Positionelle best moves für Einzüger- Stellungstests gibt's wohl, sie sind aber in aller Regel nur im Vergleich zu ein paar nicht viel schwächeren Kandidatenzügen und durch mehr oder weniger große Anzahlen von Folgezügen beweisbar.
Das ist mein Punkt:
Wenn du die kleinen Fortschritte, die auch in solchen "normalen" Stellungen drin stecken, von den nur Remis haltenden Alternativzügen am Verlauf der Evals sehen kannst, dann hast du ein starkes Schachwerkzeug, alles andere bleibt ein Spielzeug für sich, dessen Spielstärke gegen andere solche Spielzeuge nur von sehr beschränkter Relevanz für den menschlichen Spieler und die Eröffnungstheorie ist und bleibt.
Sagt dir die Spielstärke, die du in genau den Eröffnungen und anderen Stellungen, die dich selber interessieren, praktisch relevant messen kannst, etwas darüber aus, welche engine wo und wie am besten eingesetzt wird, dann hast du da auch schachlich was davon.

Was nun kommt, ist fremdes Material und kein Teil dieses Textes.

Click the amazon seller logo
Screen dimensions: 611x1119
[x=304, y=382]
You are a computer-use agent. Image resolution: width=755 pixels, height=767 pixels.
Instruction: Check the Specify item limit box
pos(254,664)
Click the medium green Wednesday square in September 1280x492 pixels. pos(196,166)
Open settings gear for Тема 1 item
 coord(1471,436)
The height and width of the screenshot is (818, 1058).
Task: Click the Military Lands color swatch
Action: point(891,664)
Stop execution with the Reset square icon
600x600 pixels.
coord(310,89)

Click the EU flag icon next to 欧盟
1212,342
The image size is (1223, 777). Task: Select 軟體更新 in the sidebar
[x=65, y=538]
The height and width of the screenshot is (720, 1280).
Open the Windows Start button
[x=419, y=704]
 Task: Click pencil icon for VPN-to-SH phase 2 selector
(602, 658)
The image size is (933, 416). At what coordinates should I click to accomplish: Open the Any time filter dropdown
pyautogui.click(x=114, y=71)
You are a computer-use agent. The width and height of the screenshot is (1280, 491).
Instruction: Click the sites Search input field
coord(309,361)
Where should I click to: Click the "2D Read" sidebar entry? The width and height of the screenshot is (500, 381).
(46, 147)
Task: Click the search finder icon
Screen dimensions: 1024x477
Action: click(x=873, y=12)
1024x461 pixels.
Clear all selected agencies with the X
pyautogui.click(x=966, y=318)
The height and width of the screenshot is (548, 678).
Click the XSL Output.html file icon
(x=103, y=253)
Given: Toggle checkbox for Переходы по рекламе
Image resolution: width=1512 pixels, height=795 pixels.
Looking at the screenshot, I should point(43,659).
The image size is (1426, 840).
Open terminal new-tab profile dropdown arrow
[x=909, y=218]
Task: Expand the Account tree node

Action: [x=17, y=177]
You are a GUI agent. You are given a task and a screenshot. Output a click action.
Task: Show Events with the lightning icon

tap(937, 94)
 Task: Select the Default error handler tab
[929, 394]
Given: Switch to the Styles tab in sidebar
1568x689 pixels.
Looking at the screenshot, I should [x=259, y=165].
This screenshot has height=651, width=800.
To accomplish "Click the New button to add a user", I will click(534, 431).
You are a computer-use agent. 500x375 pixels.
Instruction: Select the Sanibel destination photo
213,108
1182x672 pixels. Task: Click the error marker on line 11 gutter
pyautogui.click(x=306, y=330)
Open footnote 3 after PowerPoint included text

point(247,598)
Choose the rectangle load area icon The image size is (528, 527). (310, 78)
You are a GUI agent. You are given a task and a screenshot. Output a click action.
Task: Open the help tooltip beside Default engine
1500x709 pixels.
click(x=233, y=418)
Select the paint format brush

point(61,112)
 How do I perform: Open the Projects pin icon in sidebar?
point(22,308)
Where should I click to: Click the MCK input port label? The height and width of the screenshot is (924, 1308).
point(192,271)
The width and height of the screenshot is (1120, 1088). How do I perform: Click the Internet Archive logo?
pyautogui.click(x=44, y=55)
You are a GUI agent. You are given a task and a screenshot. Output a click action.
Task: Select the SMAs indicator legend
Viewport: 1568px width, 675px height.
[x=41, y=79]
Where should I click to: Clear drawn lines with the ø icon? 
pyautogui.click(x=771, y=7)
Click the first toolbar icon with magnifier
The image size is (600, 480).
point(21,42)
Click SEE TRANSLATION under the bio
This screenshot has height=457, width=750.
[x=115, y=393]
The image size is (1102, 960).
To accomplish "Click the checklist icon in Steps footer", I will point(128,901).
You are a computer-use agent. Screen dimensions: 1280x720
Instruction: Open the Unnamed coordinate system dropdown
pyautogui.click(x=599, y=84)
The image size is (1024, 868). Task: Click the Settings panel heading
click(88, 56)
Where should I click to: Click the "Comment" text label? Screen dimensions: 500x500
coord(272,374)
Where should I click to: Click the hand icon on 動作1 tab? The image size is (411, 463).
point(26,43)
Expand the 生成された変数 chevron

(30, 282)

Hören wir hin und wieder mal ein bisschen damit auf, den Sport nur darin zu sehen, auf ein bestimmtes Pferd zu setzen und zum Schluss zu jubeln, wenn es als erstes durch irgend ein Ziel geht, und bringen wir die Interessen der Fernschachspieler, der Buchmacher und der Analysanten (auch nicht von mir, der Ausdruck
) wieder ein wenig mit dem der eng-eng-Spieler zusammen.
Oder glaubst du auch das nicht mehr, dass das noch gehen wird?
Dann können wir uns bald nur mehr entscheiden zwischen Schach oder Computerschach und ob wir spielen oder spielen lassen wollen.
Zugegeben, das mussten wir uns immer schon mehr für das eine oder das andere, es haben aber immer die einen auf das geschielt, was die anderen so hatten, die Fernschachspieler auf die Ranglisten und die eng-eng-Fans auf die Stellungstests und Analysen. Jetzt kranken die Ranglisten halt mehr und mehr am Überangebot an ähnlich starken engines und einer explodierenden Partienzahl als Voraussetzung, um noch statistisch saubere Aussagen treffen zu können, wie sehr sich wie viele engines an den 0815 Eröffnungsstellungen wie viel gegenseitig schenken.
Ich will das wirklich nicht in den Kübel treten, ich will nur die Gelegenheit noch einmal ergreifen, meine für mich schon sehr alte Sicht vom engine- Testen zu erklären, ich weiß schon, dass es eine sehr eigene Sicht ist, gleichzeit weiß ich, dass da jeder seine eigene hat.
Ich verspreche aber auch, ich werde nach diesem aller-allerletzen Mal keinen weiteren Versuch mehr machen, wenn sich wieder einmal mehr herausstellt, dass ich einfach nicht imstande bin, rüberzubringen, worum es mir geht.
Halt, das nehm ich sofort wieder zurück, dieses Versprechen war voreilig und unbedacht gegeben.
Es ist eben so: ich weiß, dass ich genau dasselbe will, wie die meisten, die sich mit Computerschach und Schach beschäftigen, ob es wirklich überhaupt noch geht, eine gemeinsame Basis zu finden, Spielstärkenunterschiede schachlich zu beurteilen, weiß ich auch nicht, Ideen hätte ich, und dass ich nicht versucht hätte, sie zu vermitteln, kann man mir auch nicht vorwerfen.
Vielleicht greift ja jemand Anderer so etwas ähnliches einmal auf, und dann bin ich sicher wieder mit Feuereifer dabei, hoffentlich bin ich dann nicht zu alt dafür...
Mittlerweile mach ich's halt zu meinem Privatvergnügen so weiter wie bisher, immerhin bringt es ja vielleicht doch mal mein Buch weiter, irgend etwas werde ich der Schachnachwelt schon hinterlassen, aber wenn das dann posthum alle anderen Bücher meilenweit hinter sich lässt, fragt mich bloss nicht ins Grab hinein, wie ich das gemacht habe.